Yeah, no. This is how to get your kids to be burned out and bitter by 38. There's a huge difference between doing your own thing and finding yourself, and living at home after failing to launch. The former isn't an extended adolescence. I'm sorry you see the world in such black and white terms.


If you had read the book I mentioned, you’d know that “finding yourself” through infantilizing rituals like summer camp counselor is what leads to resentment.


It’s a book, written by a person. It’s their opinion. It’s not a Bible. Unclench.
Anonymous
Anonymous wrote:OP here. I think I’m going to tell her that we can’t afford to pay for her last semester of college, so she’ll have to come up with $20k on her own. That would force her to take the internship and also take out the $7k FAFSA loan for her senior year.


OK, now you’re a troll.
Anonymous
Anonymous wrote:
Anonymous wrote:
Anonymous wrote:OP here. I think I’m going to tell her that we can’t afford to pay for her last semester of college, so she’ll have to come up with $20k on her own. That would force her to take the internship and also take out the $7k FAFSA loan for her senior year.

▶ The problem:
Answer these questions from the forum thread:
(a) According to the reply about a book, what example is given of an infantilizing ritual used for "finding yourself"?
(b) How much does the poster who signs as "OP here" say the daughter would have to come up with on her own?
(c) What amount of FAFSA loan does that poster mention for the senior year?
Answer from the forum thread alone.

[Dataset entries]
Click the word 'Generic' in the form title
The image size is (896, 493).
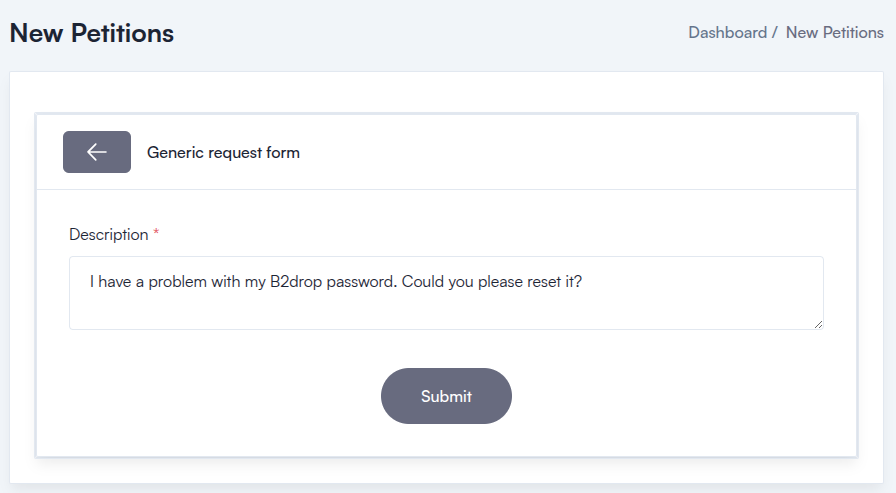point(175,153)
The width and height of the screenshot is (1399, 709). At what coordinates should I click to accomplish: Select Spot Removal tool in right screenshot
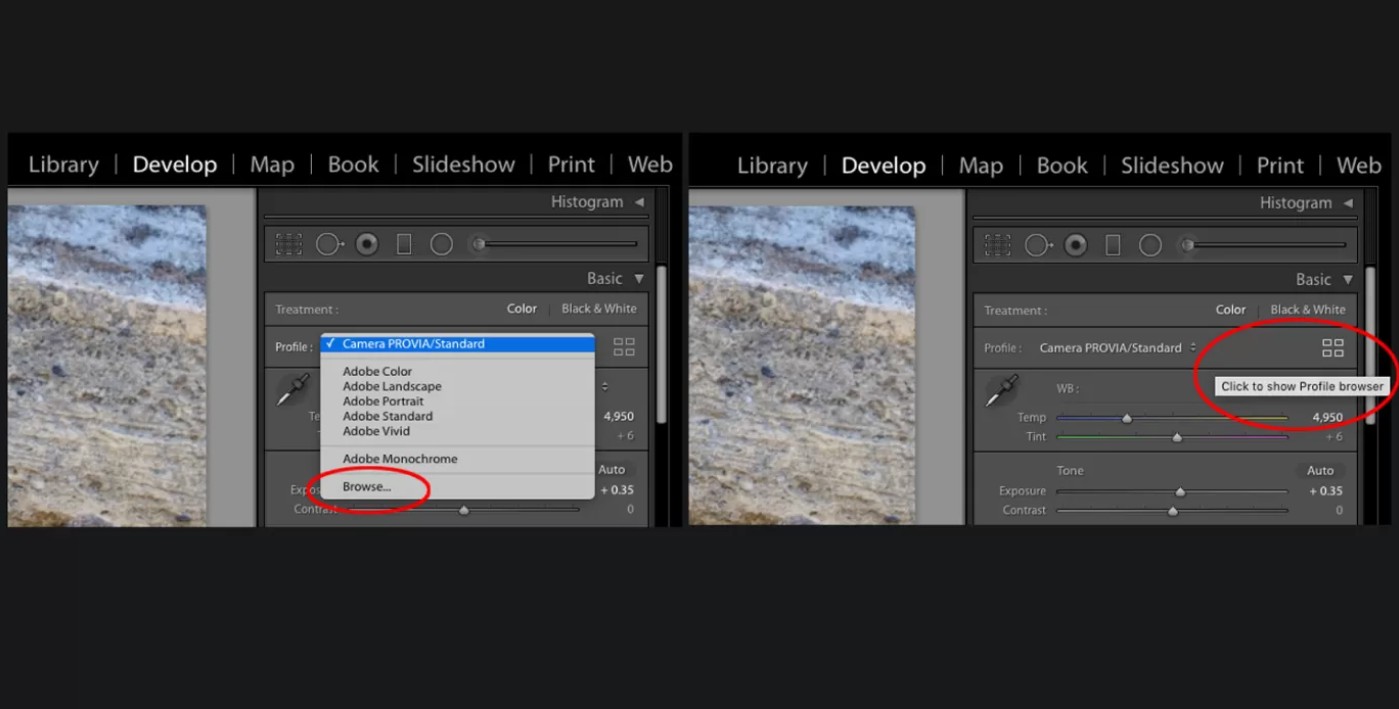coord(1037,245)
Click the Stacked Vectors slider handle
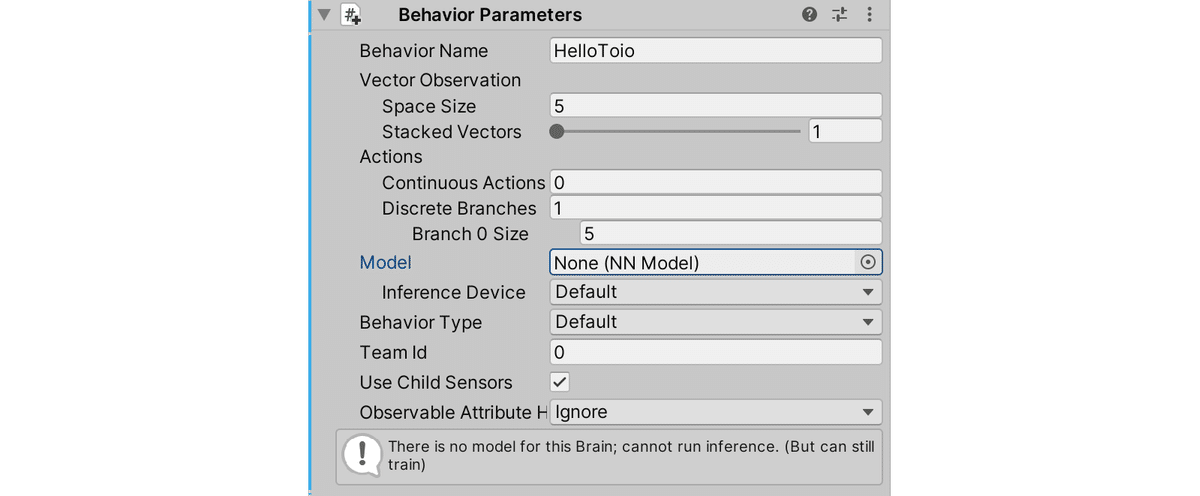1200x496 pixels. tap(557, 131)
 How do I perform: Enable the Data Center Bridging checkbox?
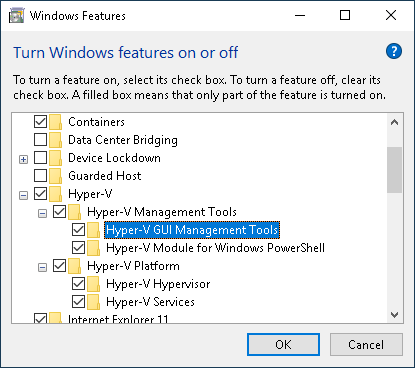tap(40, 140)
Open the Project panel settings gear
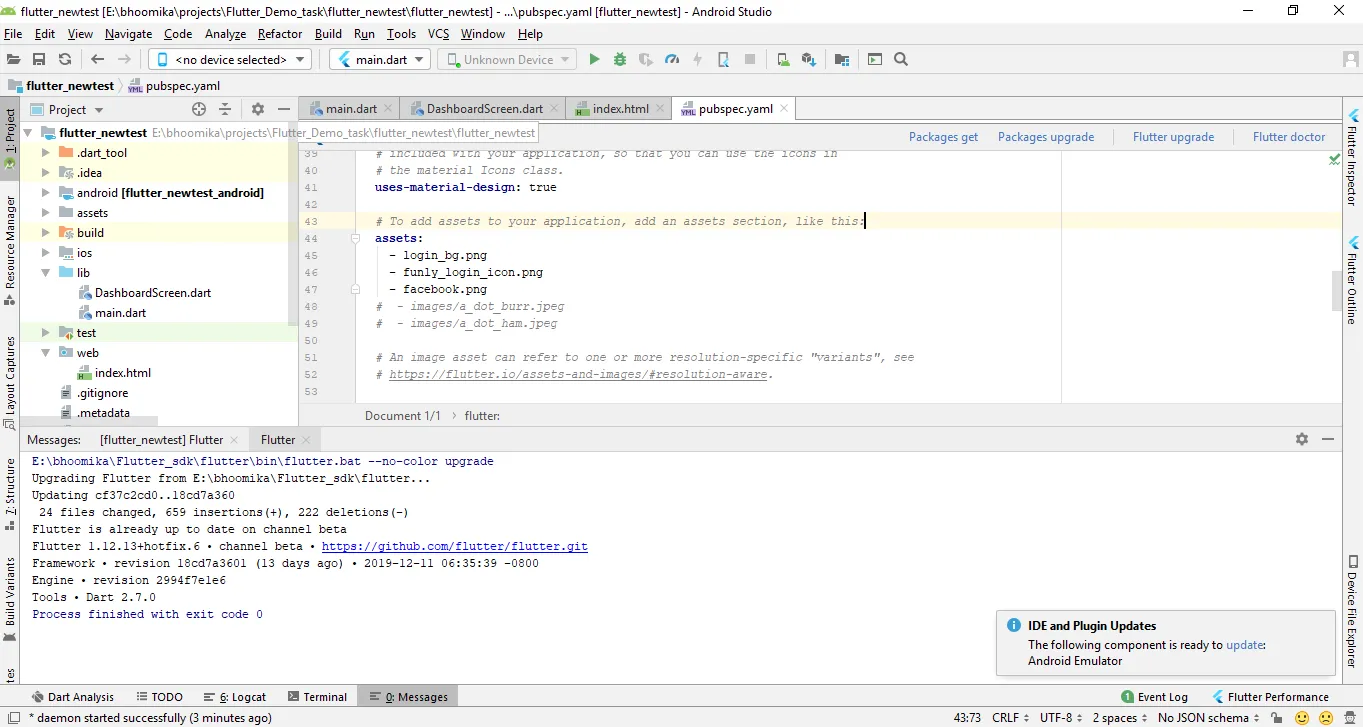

▶ Problem solution:
(a) Summer camp counselor.
(b) $20k.
(c) $7k.